● **Excerpted passage**:

# 1128 powermax



## 10953 (Sep 4, 2017)

anyone using a 1128 power max? i just got a 928 and am looking at the pivoting scraper ,wondering how it works or a waste of time,
checked the part numbers, the frames and augers and bushings are the very same so it's a direct bolt in if worthwhile. scraper, 2 each of the bolts,guides, softener stops and springs, 100 bucks in parts 
hope some one has one for advise


----------



## Hanky (Nov 14, 2014)

Yes i have a Toro 1128 for the first year it worked great but in the second year we got a lot of wet snow and ice built up under the scraper and pushed it up and was hitting my augers. I keep my blower in a unheated garage so I got mad and replaced it with a fixed one. My old blower after 18 years had no problems with a fixed bar so I went back to old school.

http://www.snowblowerforum.com/forum/toro-snowblowers/80034-1128-pivoting-scraper-pain.html


----------



## 10953 (Sep 4, 2017)

THANK YOU very much,you just saved me a hundred bucks


----------



## UNDERTAKER (Dec 30, 2013)

● **Collected material**:
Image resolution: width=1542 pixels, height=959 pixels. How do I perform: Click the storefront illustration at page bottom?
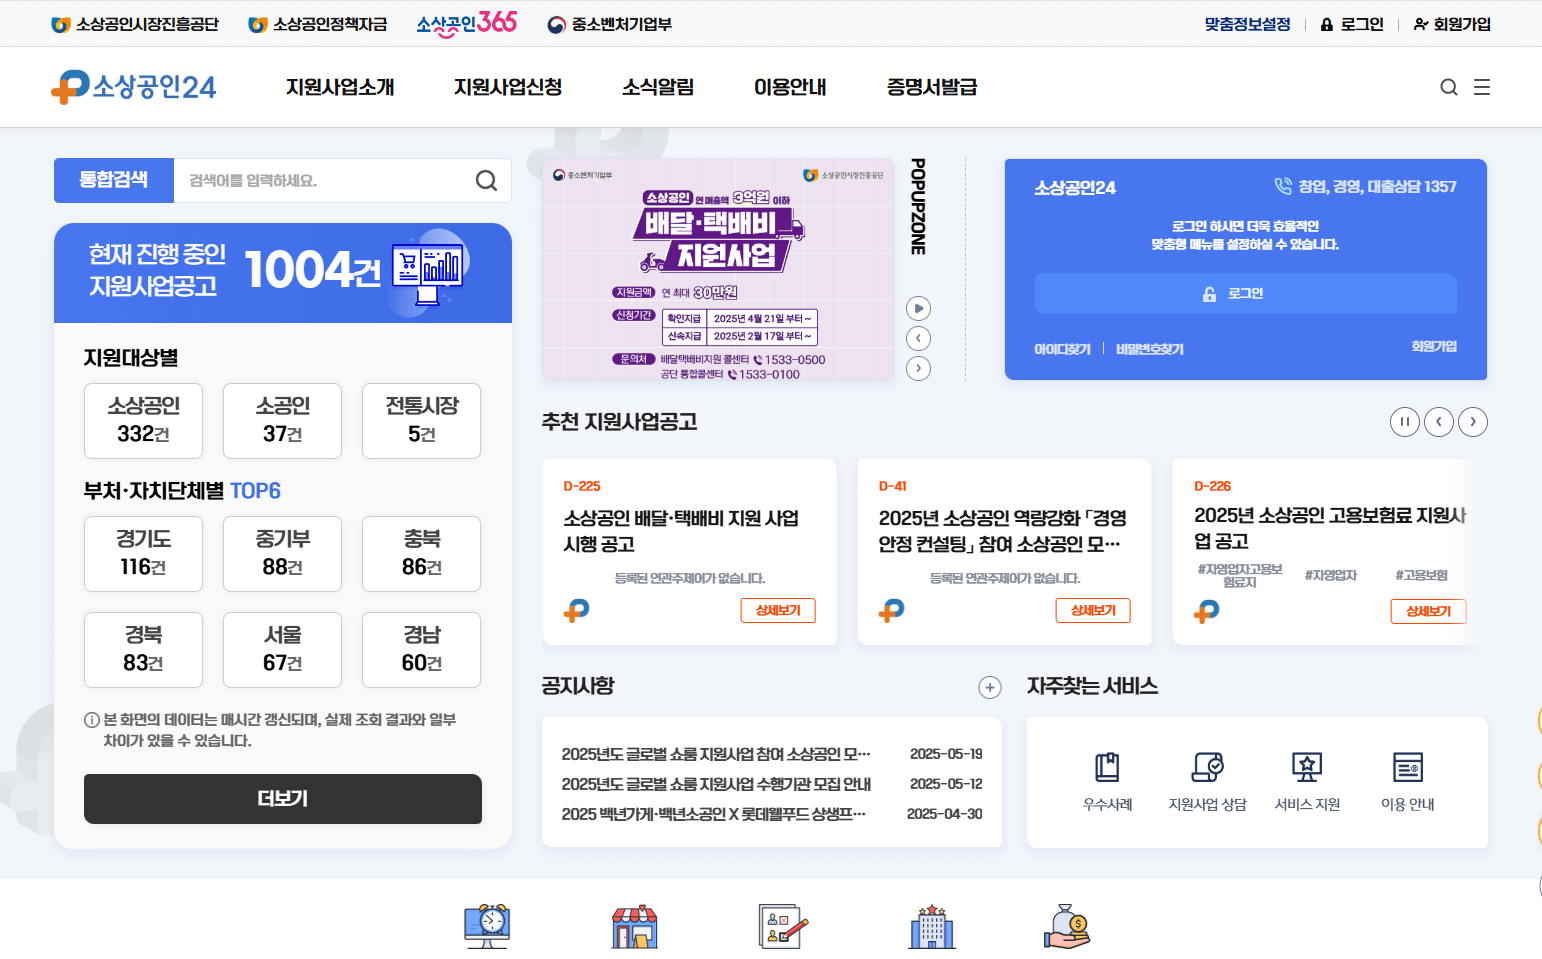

● **Task instructions**: From the forum thread on the 1128 Power Max above, extract verbatim the passage that begins with the words containing "## Hanky (Nov" and ends with "to old school.".

● **Answer to this task**:
## Hanky (Nov 14, 2014)

Yes i have a Toro 1128 for the first year it worked great but in the second year we got a lot of wet snow and ice built up under the scraper and pushed it up and was hitting my augers. I keep my blower in a unheated garage so I got mad and replaced it with a fixed one. My old blower after 18 years had no problems with a fixed bar so I went back to old school.